### QUESTIONS ON THE MATERIAL
a: According to the OP sheep dip text, which body first published the paper on biological monitoring of workers exposed to organophosphorus pesticides (MS 17) in 1981?
b: From the OP sheep dip text, return the passage from "A second paper" up to and including "of their existence.".

### TEXT SEGMENT

We quickly learnt that it was crucial to establish that the case histories had to be based upon proof of genuine OP exposure, primarily exposure to OP sheep dip with a small sub-set of cattle farmers using OP warble-fly treatment. This was easy because there had been parliamentary legislation - the sheep scab order of 1976 - and obligatory use in certain areas of warblecides. We collected information from a growing number of sources, and disseminated this via a free newsletter sent to all on our database, and to a growing group of doctors, scientists journalists and politicians.
Since then we have been asked twice to give evidence to the Veterinary Products Committee and to a number of government funded surveys.
Over those early years we discovered various scientific documents - such as Professor Zuckerman's report of his specialist scientific committee Toxic Chemicals in Agriculture 1951, which stated that OP exposure could be lethal, but that the main problem is that it can cause chronic damage. It recommended that doctors in areas where OPs were to be used should have full and accurate information about the effects of OPs, that weekly medical examinations should be carried out, and if symptoms were seen the worker should be removed from all contact with OPs.
How many lives would have been saved, and how much misery avoided if these recommendations had been followed? They were ignored, and to this day most doctors have no knowledge of the existence of this document, although a copy is still in the library of the House of Commons.
A second paper was given to us in 1992 entitled Biological monitoring of workers exposed to organophosphorus pesticides (MS 17). It was first published by the HSE in 1981, and again published in 1987 and 2000. This document was not intended for farmers or doctors, as the Countess of Mar was told in answer to a question in the House of Lords. It describes a detailed list of symptoms of OP poisoning and warns of phenols contained in sheep dips permeating protective clothing, and describes cumulative damage from repeated low level exposure. Again, this information was not available to those who could have prevented deaths and chronic illness. Over the years OPIN has supplied copies of these and other documents to farmers and doctors, who always express amazement that they were never told of their existence.

(Pixel coordinate grounding data)

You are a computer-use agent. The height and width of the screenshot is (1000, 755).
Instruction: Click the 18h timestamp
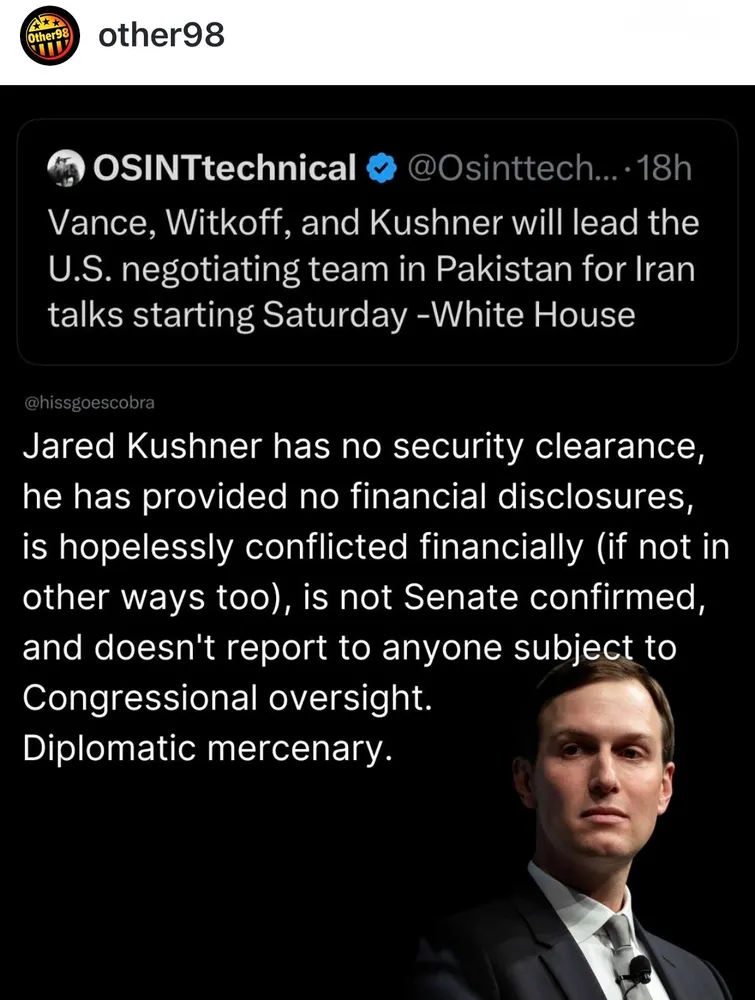pyautogui.click(x=664, y=169)
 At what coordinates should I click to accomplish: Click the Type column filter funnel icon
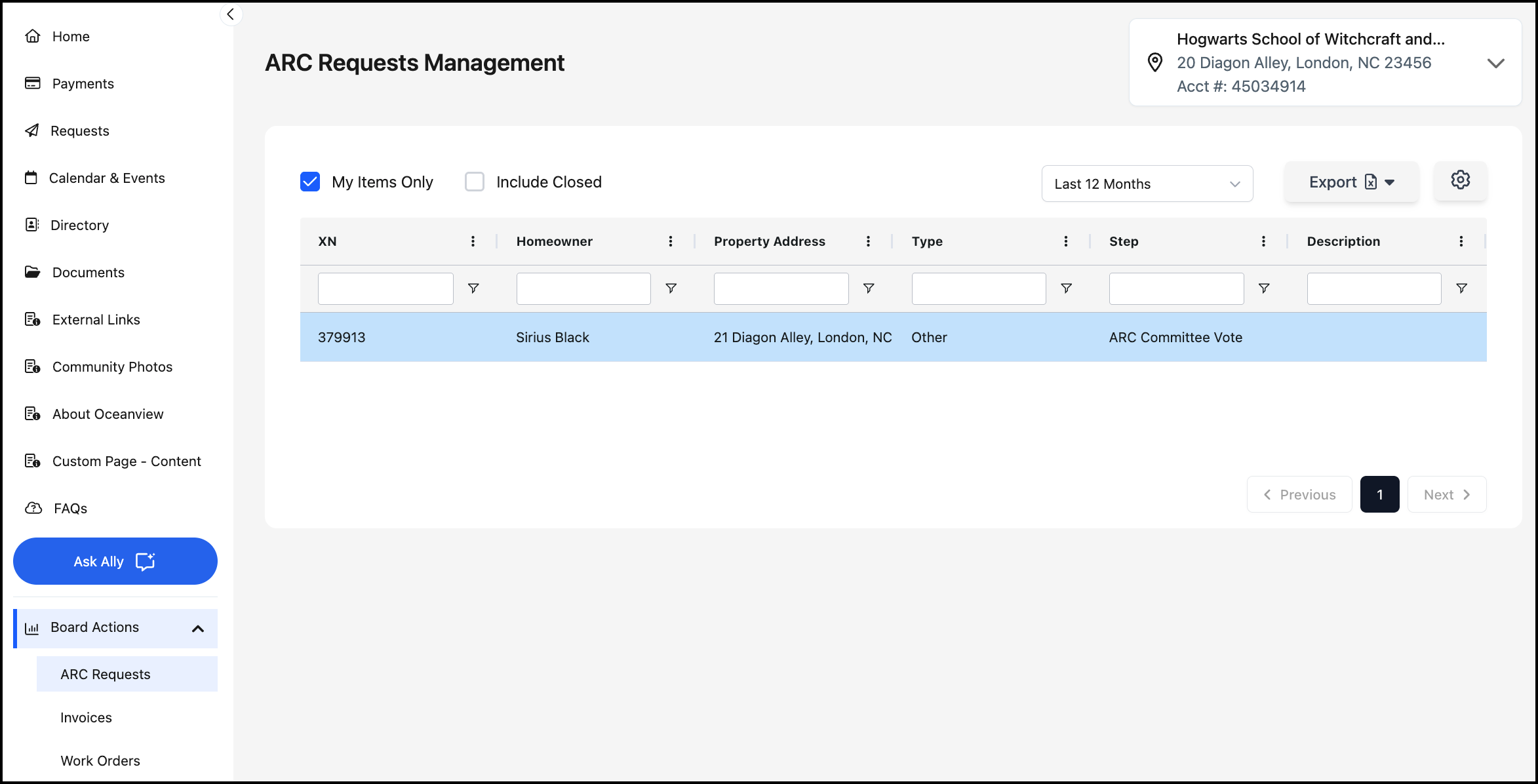click(1067, 288)
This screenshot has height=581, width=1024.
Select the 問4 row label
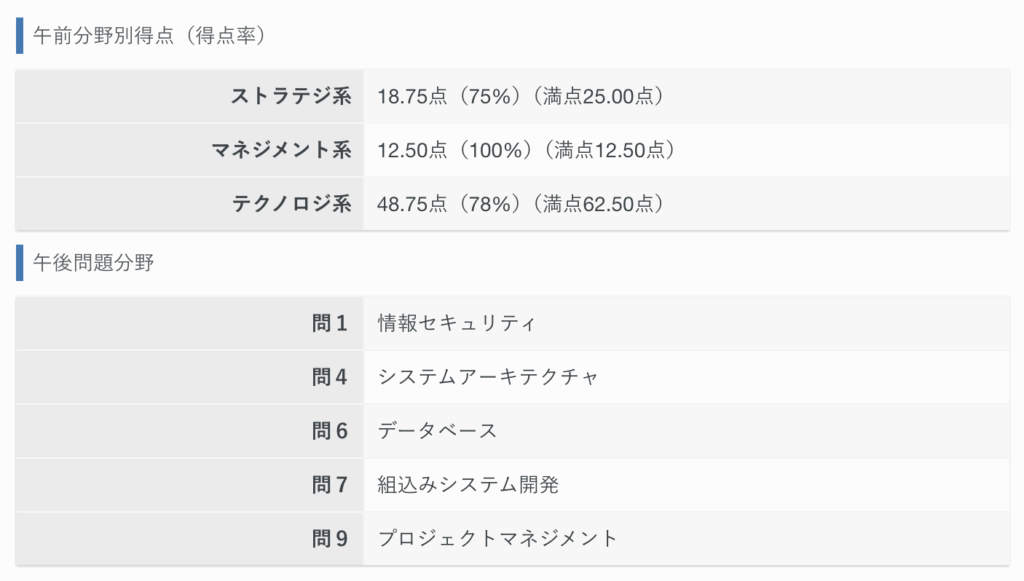[330, 377]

### TASK SOLUTIONS
a: The HSE

b:
A second paper was given to us in 1992 entitled Biological monitoring of workers exposed to organophosphorus pesticides (MS 17). It was first published by the HSE in 1981, and again published in 1987 and 2000. This document was not intended for farmers or doctors, as the Countess of Mar was told in answer to a question in the House of Lords. It describes a detailed list of symptoms of OP poisoning and warns of phenols contained in sheep dips permeating protective clothing, and describes cumulative damage from repeated low level exposure. Again, this information was not available to those who could have prevented deaths and chronic illness. Over the years OPIN has supplied copies of these and other documents to farmers and doctors, who always express amazement that they were never told of their existence.